**PROMPT:**
When a line in the data below includes "agent", pick it out and copy it.

[Saved entries]

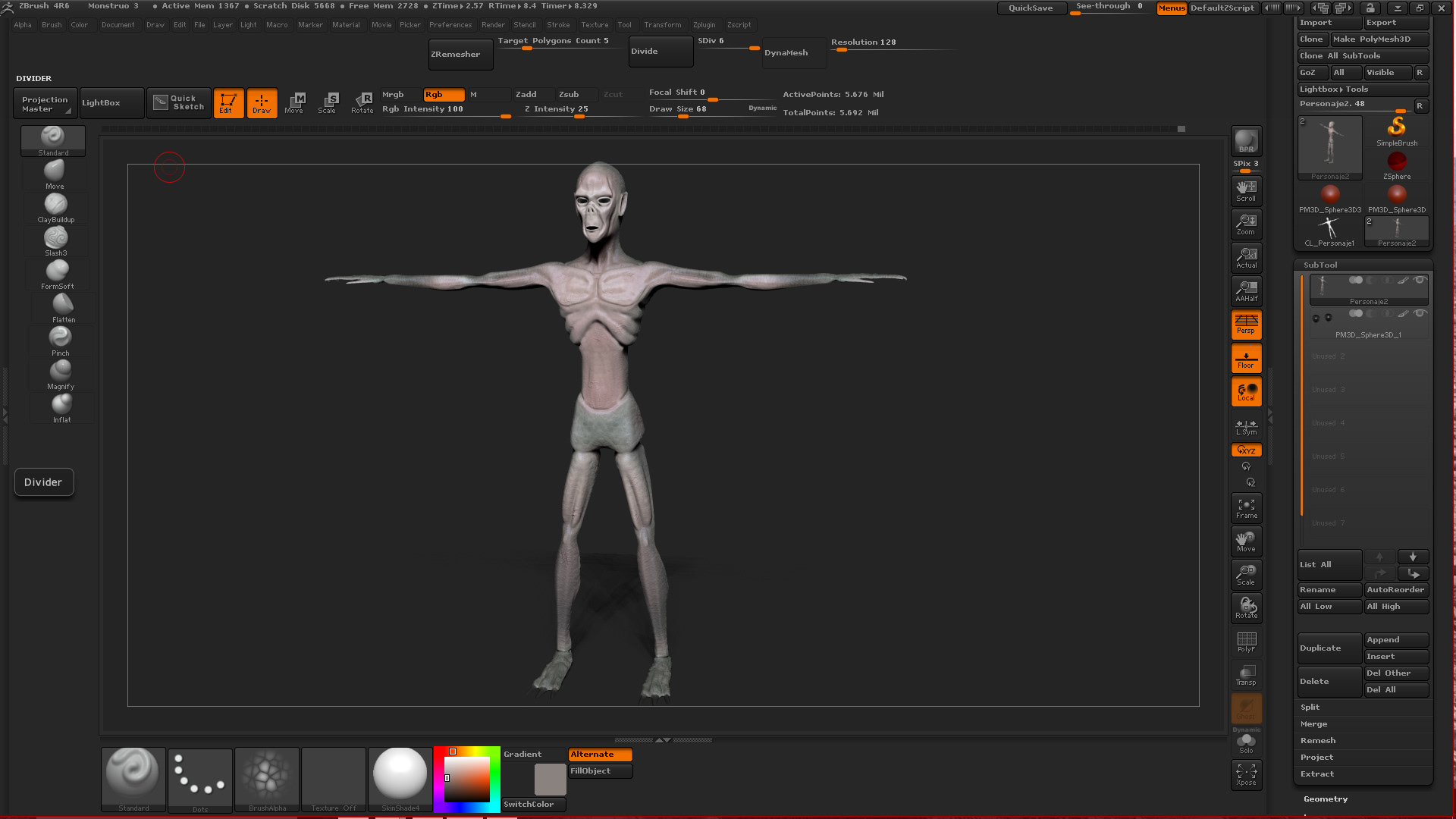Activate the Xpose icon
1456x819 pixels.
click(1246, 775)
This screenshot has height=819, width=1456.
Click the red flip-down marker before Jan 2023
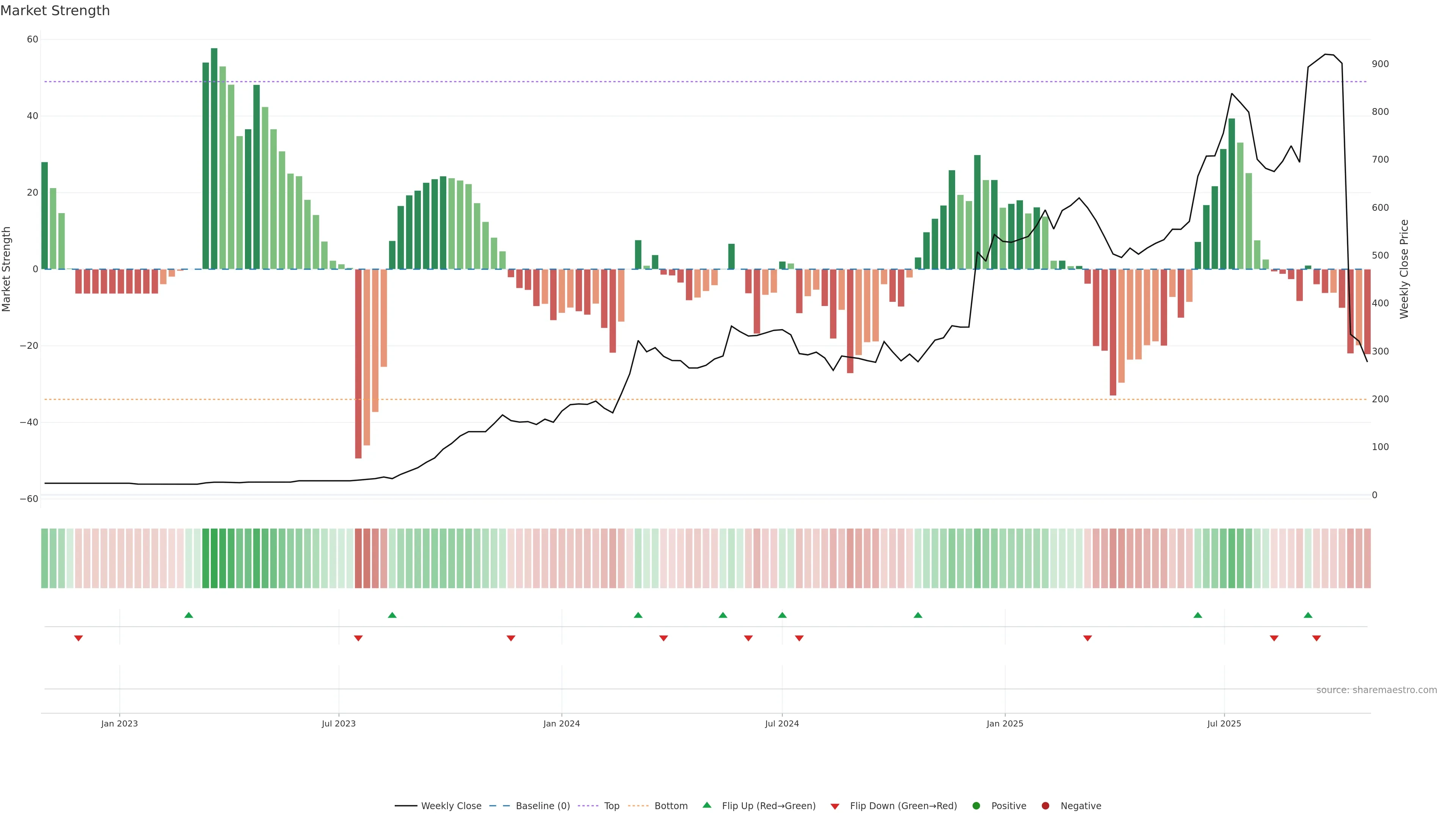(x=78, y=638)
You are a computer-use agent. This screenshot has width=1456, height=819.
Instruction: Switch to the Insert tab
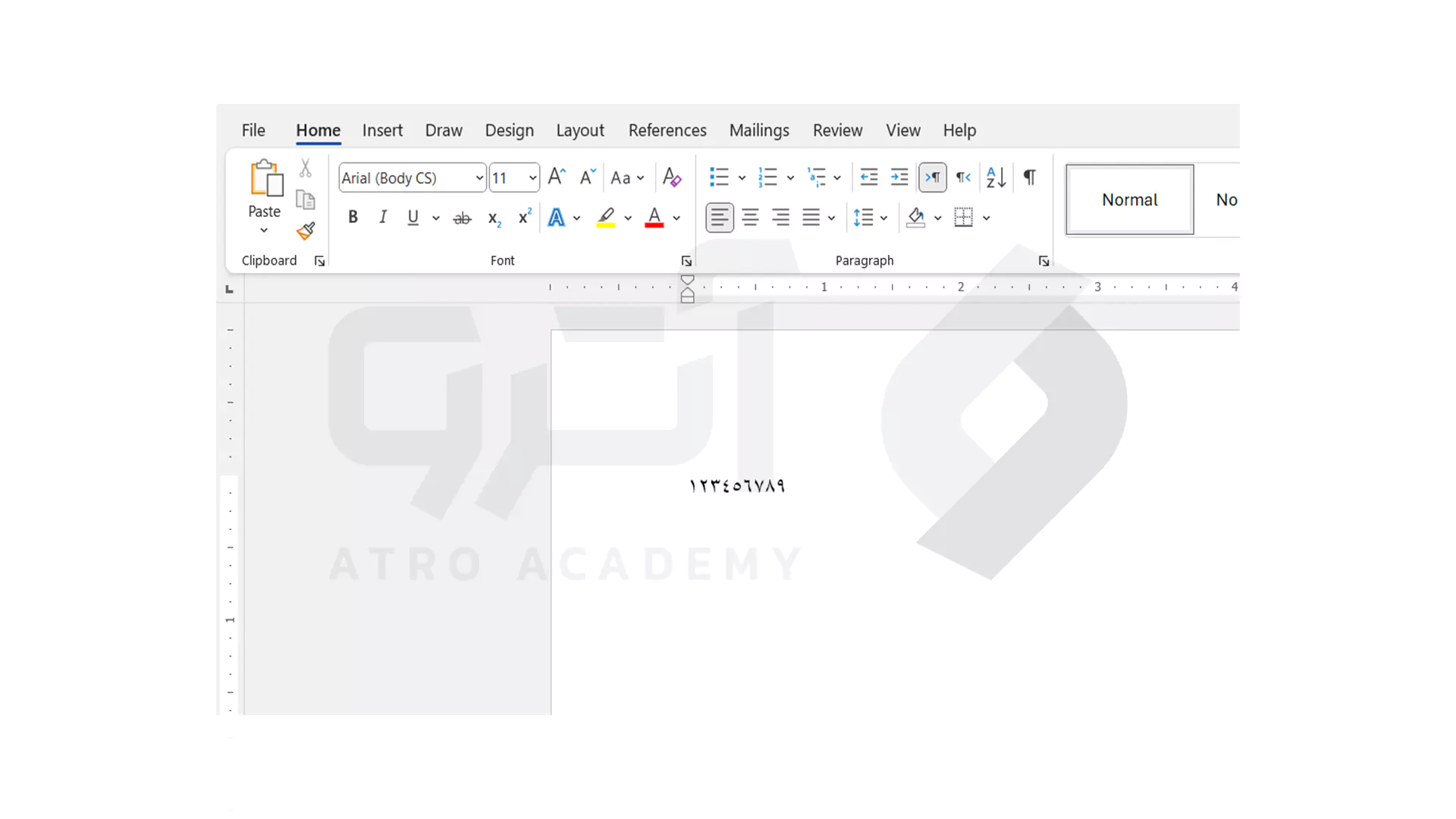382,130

---

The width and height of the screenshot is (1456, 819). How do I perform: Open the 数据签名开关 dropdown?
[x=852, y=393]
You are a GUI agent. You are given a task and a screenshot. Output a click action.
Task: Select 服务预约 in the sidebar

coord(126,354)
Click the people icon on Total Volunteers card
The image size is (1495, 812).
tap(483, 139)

**RESPONSE AREA:**
You are a computer-use agent. This screenshot has width=1456, height=819.
You are a GUI agent. You are given a task and a screenshot. Output a click action.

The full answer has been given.